The sentencing hearing is scheduled for November 9, 2023.

A federal jury in Honolulu, Hawaii found FanX Salt Lake Comic Convention co-founder Bryan Melvin Brandenburg guilty of seven counts of sending email threats to bomb buildings in Utah and other parts of the United States.

Judge Leslie E. Kobayashi ordered Brandenburg’s continued detention until sentencing, which is scheduled for November 9, 2023. According to the charges, Brandenburg, 64, sent the threats from Hawaii, where he has recently been a resident of Oahu.

Count one carries a maximum sentence of 20 years of imprisonment. Counts two through seven carry a maximum sentence of 10 years of imprisonment for each count.

In May 2022, Brandenburg was arrested in Hawaii and accused of threatening to bomb multiple buildings in Utah, where he previously lived.

The trial revealed that Brandenburg sent threatening e-mails to individuals involved in his pending divorce case at the 3rd District Courthouse in Salt Lake City, Utah, expressing his intention to bomb the courthouse.

Evidence at the trial showed Brandenburg sent more emails to various locations in Utah where he threatened to bomb the Utah State Capitol, the Mayor’s Office, every Ivy League School, the United States Courthouse in San Diego, Hall Labs in Utah, and the University of Utah Center for Medical Innovation.

Brandenburg reportedly told the FBI that he “wanted to get their attention.”

KSL reported that on March 8, 2022, Brandenburg emailed an employee at the court asking when a ruling would be made on his divorce. The employee told him it would take the judge 60 days to make the ruling.

On May 2, 2022 — 55 days later — Brandenburg allegedly emailed the court demanding a divorce and using an expletive. After being told that his language would not be tolerated, Brandenburg emailed the court the next day, saying, “So go (expletive) yourself.
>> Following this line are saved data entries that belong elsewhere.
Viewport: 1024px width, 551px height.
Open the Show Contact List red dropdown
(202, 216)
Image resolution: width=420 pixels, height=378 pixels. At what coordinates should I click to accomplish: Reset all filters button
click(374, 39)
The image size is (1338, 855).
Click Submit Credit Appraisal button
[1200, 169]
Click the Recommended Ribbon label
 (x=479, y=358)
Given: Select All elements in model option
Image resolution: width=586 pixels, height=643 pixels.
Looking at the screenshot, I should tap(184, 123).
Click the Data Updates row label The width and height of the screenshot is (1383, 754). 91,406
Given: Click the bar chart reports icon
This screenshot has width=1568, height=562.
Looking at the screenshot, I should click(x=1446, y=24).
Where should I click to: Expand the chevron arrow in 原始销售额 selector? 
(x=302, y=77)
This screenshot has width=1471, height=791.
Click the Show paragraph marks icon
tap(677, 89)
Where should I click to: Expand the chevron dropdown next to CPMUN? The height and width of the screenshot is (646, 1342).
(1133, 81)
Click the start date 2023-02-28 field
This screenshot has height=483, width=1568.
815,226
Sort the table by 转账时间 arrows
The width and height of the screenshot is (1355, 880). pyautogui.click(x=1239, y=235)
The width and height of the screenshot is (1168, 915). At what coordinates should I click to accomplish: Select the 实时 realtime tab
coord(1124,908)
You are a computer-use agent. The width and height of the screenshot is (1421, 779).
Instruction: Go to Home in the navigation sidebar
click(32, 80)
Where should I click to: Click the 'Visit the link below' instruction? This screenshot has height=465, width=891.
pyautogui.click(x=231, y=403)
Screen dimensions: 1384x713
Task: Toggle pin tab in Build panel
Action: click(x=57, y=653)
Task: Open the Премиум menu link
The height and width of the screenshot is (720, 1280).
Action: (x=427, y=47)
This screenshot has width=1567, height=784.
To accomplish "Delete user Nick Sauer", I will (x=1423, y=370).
All of you,” and “I guess I’ll just have to bomb the city,” according to the criminal complaint.

On May 4, 2022, Brandenburg sent emails to both court employees where he threatened to bomb the Matheson Courthouse in Salt Lake City, the Utah State Capitol, and the Salt Lake City mayor’s office, charging documents said.

Brandenburg announced back in 2018 that he was taking an “indefinite leave of absence” from FanX after controversy surrounding how the convention handled sexual harassment complaints.

That same year, FanX created a community council to help oversee the event’s anti-harassment policies.

In 2019, Brandenburg sold his share of FanX to pursue other business opportunities, according to KSL.